Challenges and Enabling Environments of Universal Salt Iodization in Eastern and Southern Africa Countries
Juliawati Untoro *
UNICEF Eastern and Southern Africa Regional Office, Nairobi, Kenya.
Noel Marie Zagre
UNICEF Eastern and Southern Africa Regional Office, Nairobi, Kenya.
*Author to whom correspondence should be addressed.
Abstract
Objectives: There has been reasonable progress in the universal salt iodization (USI) programmes in the Eastern and Southern Africa Region with 6 countries achieved USI and 11 have coverage between 50-89%. However regional coverage remains at 50% with 5.6 million infants born every year unprotected against iodine deficiency. The bottleneck and determinants of USI programmes remain unclear. This review aims to investigate challenges and enabling environments of USI programmes at different stages of country progress.

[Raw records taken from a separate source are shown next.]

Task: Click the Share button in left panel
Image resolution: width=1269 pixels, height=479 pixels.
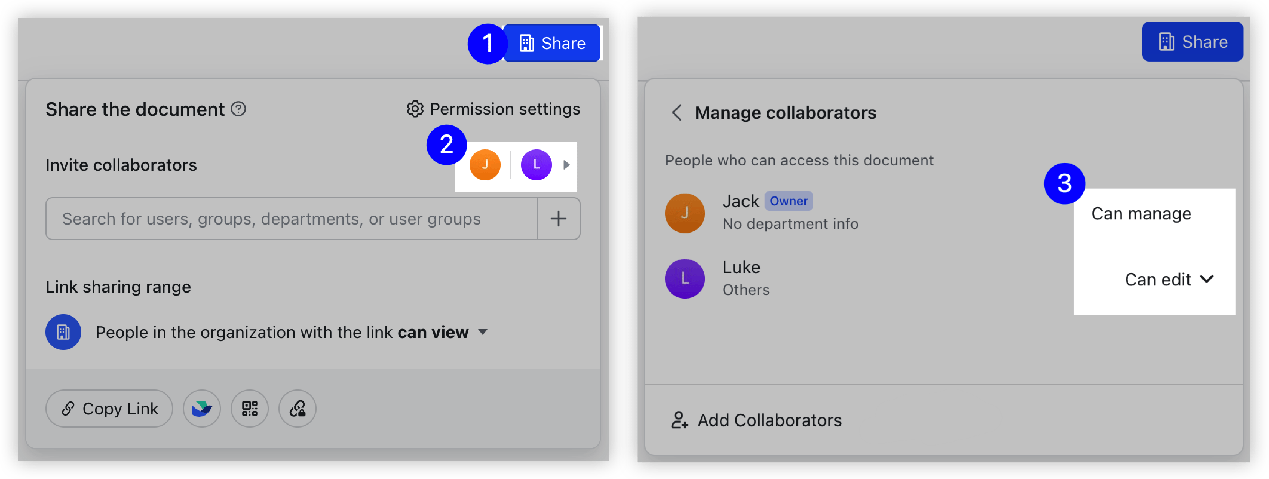Action: (551, 43)
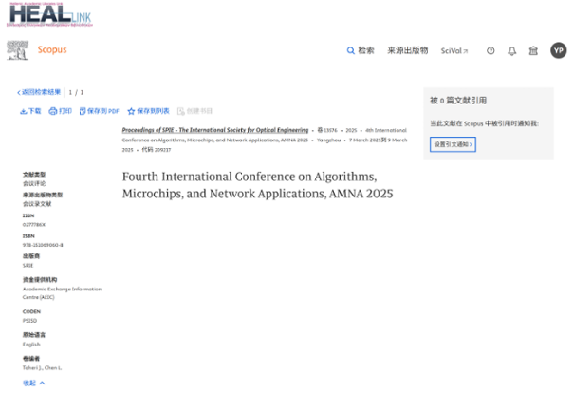The image size is (574, 393).
Task: Save to list with star icon
Action: click(x=148, y=111)
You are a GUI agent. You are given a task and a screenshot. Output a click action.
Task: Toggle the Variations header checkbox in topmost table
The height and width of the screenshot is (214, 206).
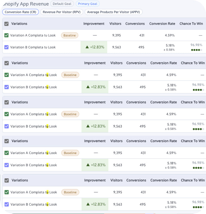[x=6, y=24]
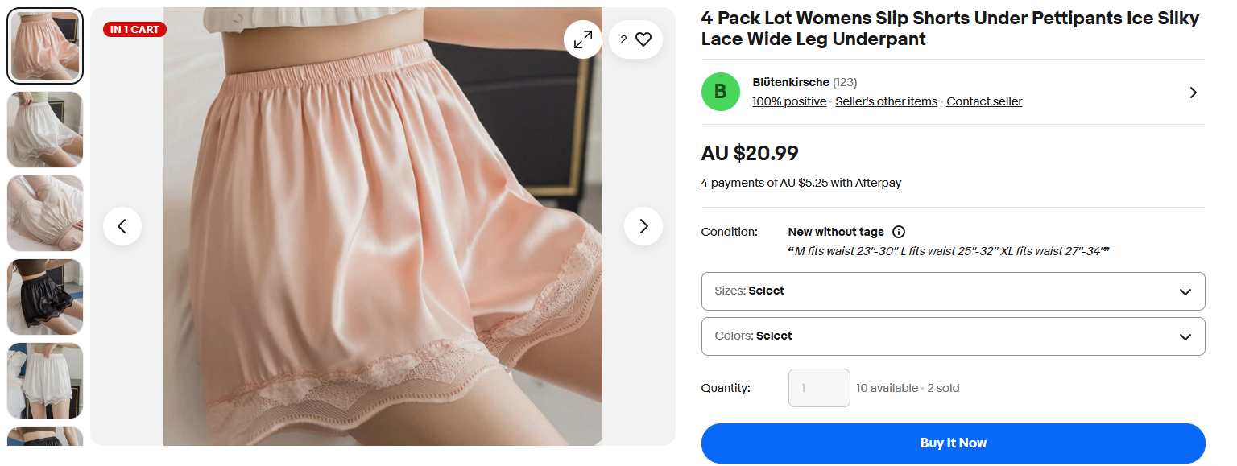Open Blütenkirsche seller name link

point(790,82)
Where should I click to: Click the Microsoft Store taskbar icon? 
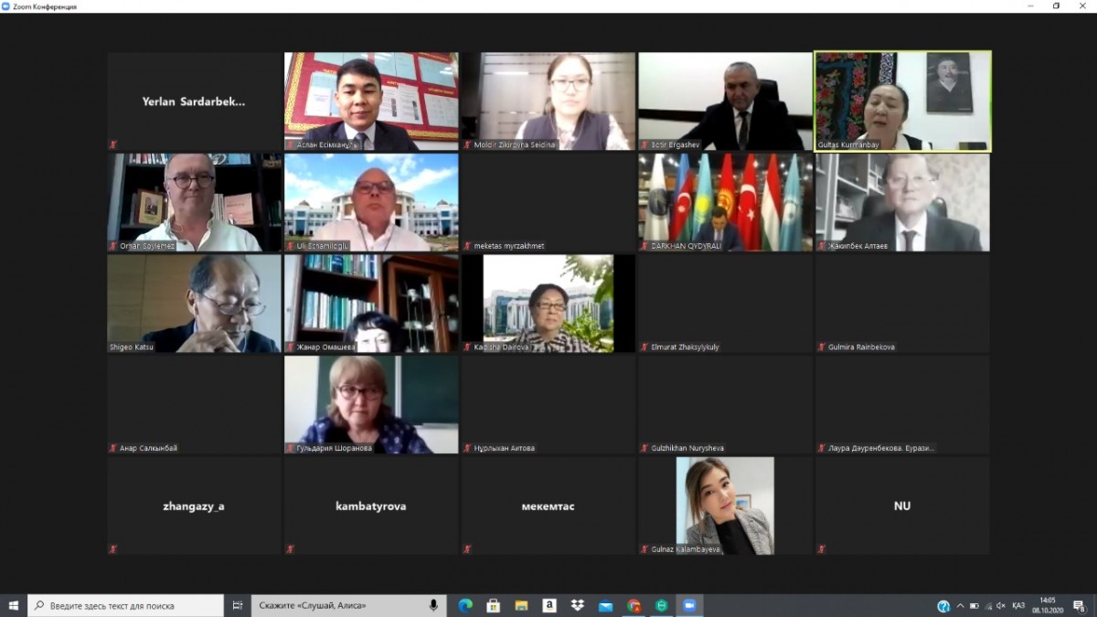tap(494, 605)
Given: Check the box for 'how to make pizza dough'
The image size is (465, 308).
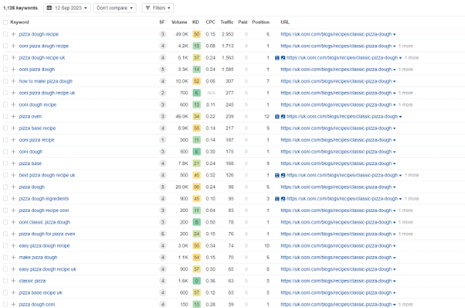Looking at the screenshot, I should (5, 81).
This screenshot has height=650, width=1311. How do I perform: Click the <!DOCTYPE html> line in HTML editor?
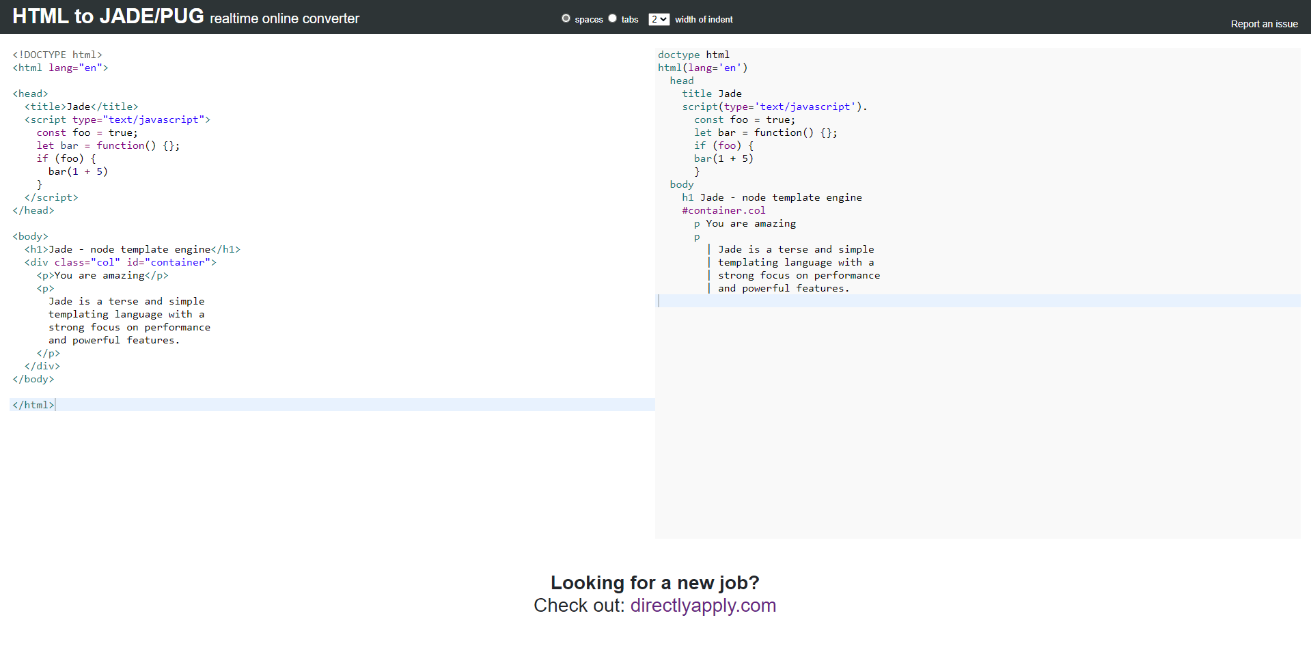[57, 55]
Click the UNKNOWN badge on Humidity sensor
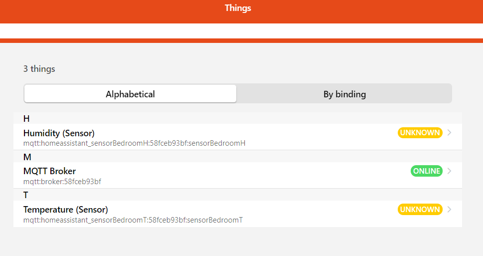The width and height of the screenshot is (483, 256). (x=420, y=133)
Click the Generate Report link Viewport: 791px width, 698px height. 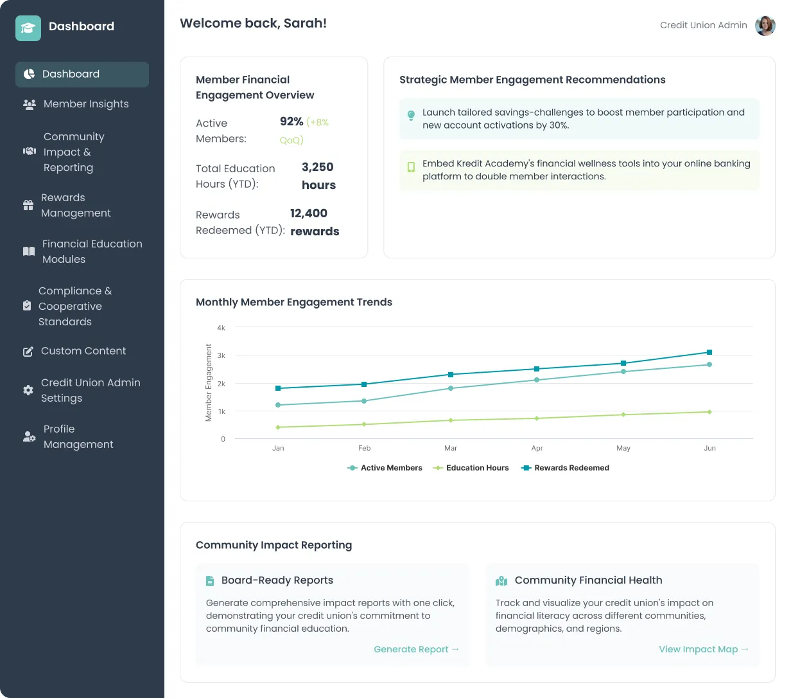pyautogui.click(x=416, y=649)
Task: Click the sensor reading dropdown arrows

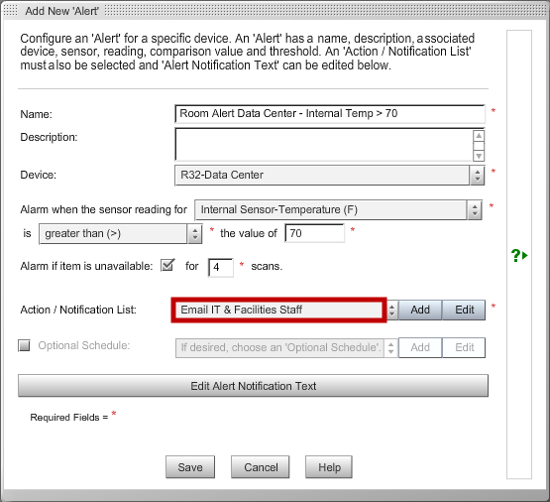Action: point(475,210)
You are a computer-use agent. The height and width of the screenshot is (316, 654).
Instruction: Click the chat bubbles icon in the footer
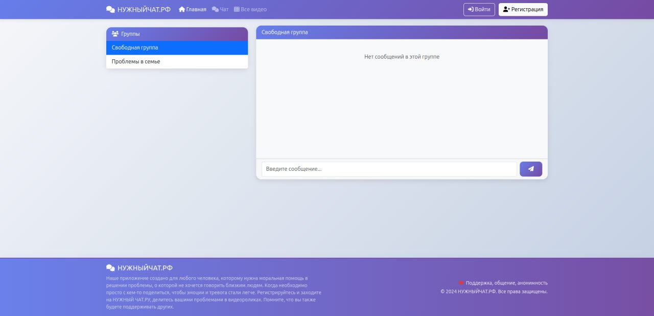(x=110, y=267)
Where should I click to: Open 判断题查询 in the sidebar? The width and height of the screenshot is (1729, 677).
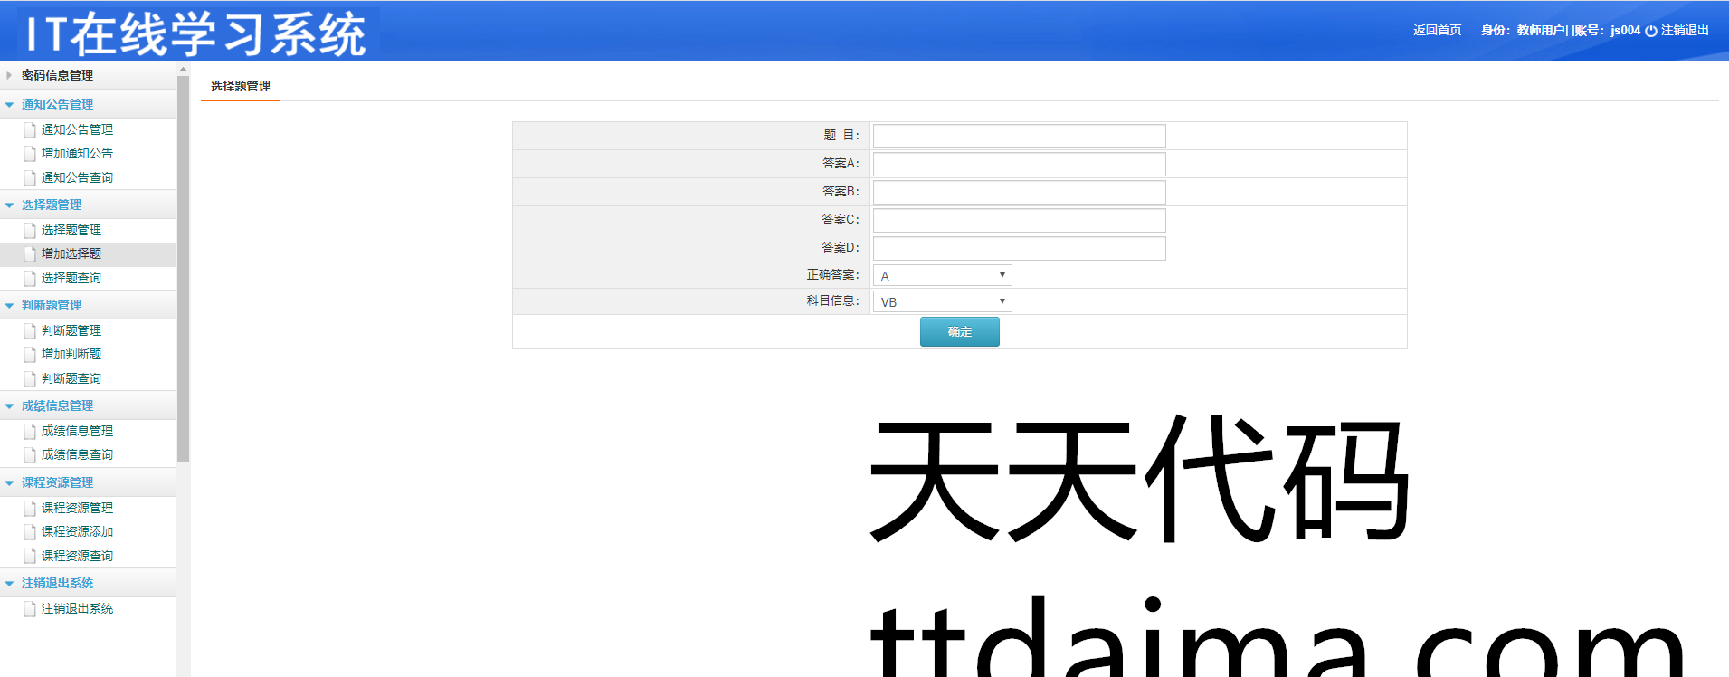click(71, 378)
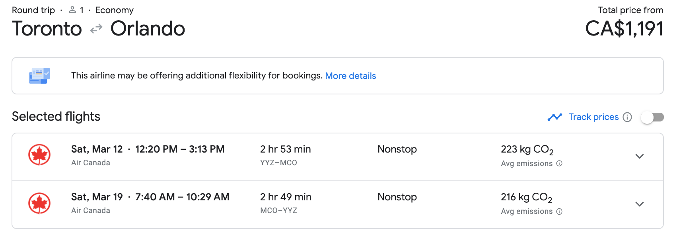Expand the Sat, Mar 19 flight details
The image size is (679, 235).
640,204
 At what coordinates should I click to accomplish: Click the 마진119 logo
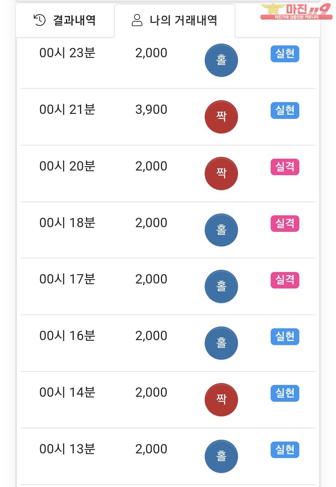(296, 11)
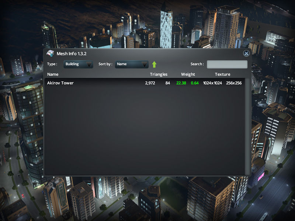Click the Texture column header
The width and height of the screenshot is (295, 221).
coord(222,74)
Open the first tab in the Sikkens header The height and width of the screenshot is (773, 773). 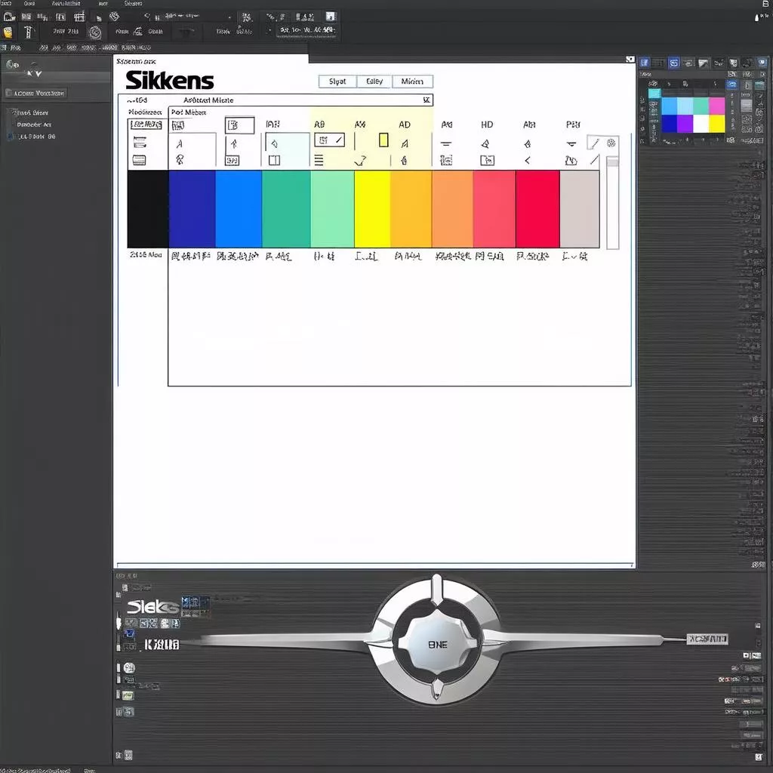(337, 82)
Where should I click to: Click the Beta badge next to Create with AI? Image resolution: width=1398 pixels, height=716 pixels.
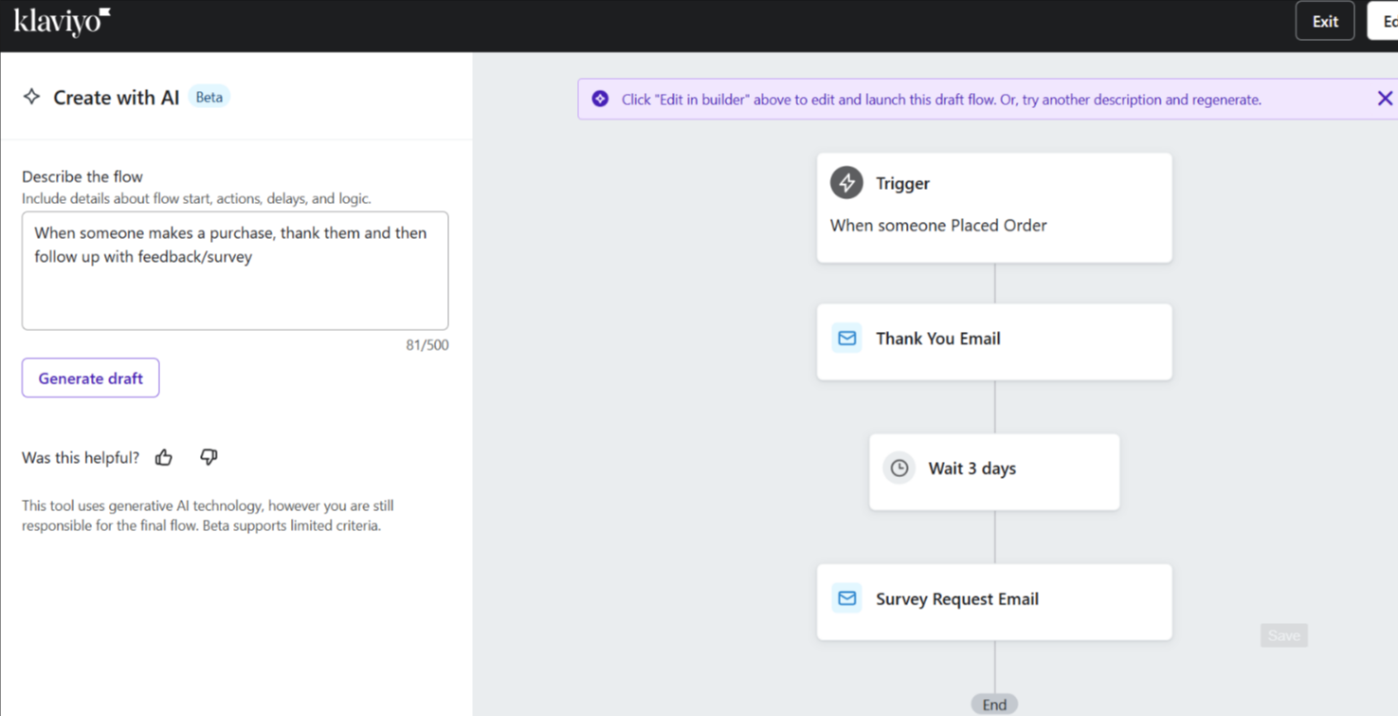tap(209, 96)
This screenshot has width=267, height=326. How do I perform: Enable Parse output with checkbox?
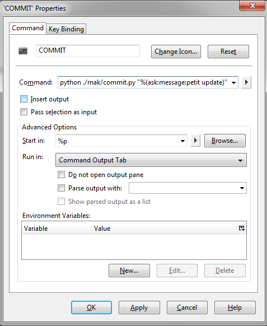(61, 188)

Methods: A systematic review using data from Demographic Health Surveys and UNICEF's Household Iodized Salt database, and technical reports/studies from 21 countries in the region. Analyses were done through stratifying countries based on their progress within the last decades.
Results: (i) Countries achieved USI generally have strong government and salt industry commitments, improved political and regulatory environment, effective monitoring, strategic advocacy and communications and strong public-private partnership, (ii) Countries on tract have reasonable government commitment, established systems for production/importation and monitoring but remain vulnerable to programmes sustainability, (iii). Countries with stagnated or declined coverage have initiated programmes but unable to increase coverage because of issues related to capacity of small producers, quality assurance/control and enforcement, (iv). Countries with low coverage are either in conflict/emergency or have poorly developed salt industries.
Conclusions: Political and regulatory environment, monitoring systems, partnership, advocacy and communication are key enabling environments to attain USI. Issues related to quality assurance/control, capacity of small producers and enforcement remain as bottlenecks in some countries. These evidence-based findings are keys to enabling a sustainable approach to eliminating iodine deficiency.